So, did Monday meet local officials’ expectations? Based on an unscientific sampling of eclipse boomtowns, it appears that the estimates most towns came up with were a bit too optimistic. But officials said they don’t regret devoting the resources to the event that they did, and would happily do it again for another eclipse in the future if the heavens were to comply.
Perryville, Missouri, a city of about 8,500, was predicting it’d get 20,000 visitors, which had gotten bumped up from the 10,000 originally projected a year ago. “We didn't get the influx, community-wise, that we thought we were going to get,” Trish Erzfeld, the tourism director of Perry County Heritage Tourism, told me.
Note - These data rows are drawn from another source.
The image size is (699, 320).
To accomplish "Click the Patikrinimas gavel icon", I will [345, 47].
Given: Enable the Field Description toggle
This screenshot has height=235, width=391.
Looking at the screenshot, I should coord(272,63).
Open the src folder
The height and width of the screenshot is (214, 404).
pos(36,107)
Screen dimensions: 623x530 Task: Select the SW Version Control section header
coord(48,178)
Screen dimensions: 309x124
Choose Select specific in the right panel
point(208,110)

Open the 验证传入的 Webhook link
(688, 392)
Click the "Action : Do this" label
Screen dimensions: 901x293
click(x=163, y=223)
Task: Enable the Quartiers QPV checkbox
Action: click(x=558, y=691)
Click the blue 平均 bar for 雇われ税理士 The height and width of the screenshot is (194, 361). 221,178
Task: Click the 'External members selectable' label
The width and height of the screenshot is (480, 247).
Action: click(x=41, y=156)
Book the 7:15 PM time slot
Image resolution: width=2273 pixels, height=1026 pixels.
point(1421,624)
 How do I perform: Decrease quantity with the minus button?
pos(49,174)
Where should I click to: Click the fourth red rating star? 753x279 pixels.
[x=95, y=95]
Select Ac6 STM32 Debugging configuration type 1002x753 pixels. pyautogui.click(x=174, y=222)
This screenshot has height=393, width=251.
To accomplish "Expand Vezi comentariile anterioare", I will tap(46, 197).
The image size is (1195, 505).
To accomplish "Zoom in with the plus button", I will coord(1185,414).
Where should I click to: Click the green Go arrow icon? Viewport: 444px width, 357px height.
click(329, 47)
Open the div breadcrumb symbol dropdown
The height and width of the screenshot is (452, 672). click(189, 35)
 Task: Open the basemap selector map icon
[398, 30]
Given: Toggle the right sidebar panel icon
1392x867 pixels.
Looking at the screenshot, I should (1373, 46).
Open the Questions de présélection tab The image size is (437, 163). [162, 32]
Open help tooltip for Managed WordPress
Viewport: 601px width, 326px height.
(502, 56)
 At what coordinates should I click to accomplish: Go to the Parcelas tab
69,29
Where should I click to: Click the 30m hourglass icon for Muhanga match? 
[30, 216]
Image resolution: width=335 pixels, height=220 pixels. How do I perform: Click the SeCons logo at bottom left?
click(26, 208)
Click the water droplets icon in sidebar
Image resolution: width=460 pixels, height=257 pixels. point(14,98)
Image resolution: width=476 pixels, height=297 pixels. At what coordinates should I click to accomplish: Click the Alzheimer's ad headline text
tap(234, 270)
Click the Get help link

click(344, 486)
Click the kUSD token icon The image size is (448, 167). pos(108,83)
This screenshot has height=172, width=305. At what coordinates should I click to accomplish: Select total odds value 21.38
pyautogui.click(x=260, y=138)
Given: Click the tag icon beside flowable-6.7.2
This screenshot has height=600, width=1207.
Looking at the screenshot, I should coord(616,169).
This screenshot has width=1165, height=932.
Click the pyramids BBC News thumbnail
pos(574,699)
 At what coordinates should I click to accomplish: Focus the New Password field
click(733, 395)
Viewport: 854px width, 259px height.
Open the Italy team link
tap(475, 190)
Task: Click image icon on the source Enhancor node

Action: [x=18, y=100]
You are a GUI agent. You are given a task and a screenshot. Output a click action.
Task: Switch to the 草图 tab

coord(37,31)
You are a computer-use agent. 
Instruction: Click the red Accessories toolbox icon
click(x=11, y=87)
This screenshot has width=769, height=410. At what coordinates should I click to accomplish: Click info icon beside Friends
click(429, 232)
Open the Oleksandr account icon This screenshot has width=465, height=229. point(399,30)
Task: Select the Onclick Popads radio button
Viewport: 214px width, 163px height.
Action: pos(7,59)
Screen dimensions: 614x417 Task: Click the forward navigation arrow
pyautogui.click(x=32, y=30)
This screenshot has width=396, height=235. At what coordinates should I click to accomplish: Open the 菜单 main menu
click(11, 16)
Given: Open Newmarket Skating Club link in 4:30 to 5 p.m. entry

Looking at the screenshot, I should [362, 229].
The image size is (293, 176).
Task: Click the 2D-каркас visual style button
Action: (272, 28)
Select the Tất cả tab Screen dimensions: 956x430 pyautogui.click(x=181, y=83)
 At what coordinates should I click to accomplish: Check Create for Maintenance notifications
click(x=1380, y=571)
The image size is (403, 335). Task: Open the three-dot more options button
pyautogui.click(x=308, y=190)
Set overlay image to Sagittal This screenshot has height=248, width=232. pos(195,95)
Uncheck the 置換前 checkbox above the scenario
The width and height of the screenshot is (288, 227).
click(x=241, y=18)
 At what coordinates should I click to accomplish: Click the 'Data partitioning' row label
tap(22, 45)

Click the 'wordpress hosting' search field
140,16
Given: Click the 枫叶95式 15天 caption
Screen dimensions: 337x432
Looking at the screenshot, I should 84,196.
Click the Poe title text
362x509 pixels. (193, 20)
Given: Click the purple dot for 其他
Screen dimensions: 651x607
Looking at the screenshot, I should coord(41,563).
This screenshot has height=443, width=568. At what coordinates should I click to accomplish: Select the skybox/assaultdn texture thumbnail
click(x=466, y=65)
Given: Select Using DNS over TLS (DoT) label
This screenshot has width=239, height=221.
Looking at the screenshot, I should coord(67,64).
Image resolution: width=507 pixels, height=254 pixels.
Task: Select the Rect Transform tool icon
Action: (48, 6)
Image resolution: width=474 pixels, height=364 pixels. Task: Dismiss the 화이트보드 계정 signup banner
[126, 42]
She’d even heard numbers as high as 40,000. In the end, she guesses without having seen hard data, the number was above 10,000 but definitely below 20,000.
Tourism representatives and city-government employees I spoke to from other cities also saw substantial but not overwhelming crowds. Clarksville, Tennessee, was prepared for 50,000 people—a number that came from the sheriff’s department—but likely had closer to 20,000, per an estimate from the city’s Economic Development Council. Carbondale, Illinois, guessed it’d see about 100,000 visitors, but the actual number, according to the city manager, was probably closer to 50,000. And the St. Joseph Convention and Visitors Bureau, which on the high end was estimating 500,000, preliminarily thinks the number was close to 100,000.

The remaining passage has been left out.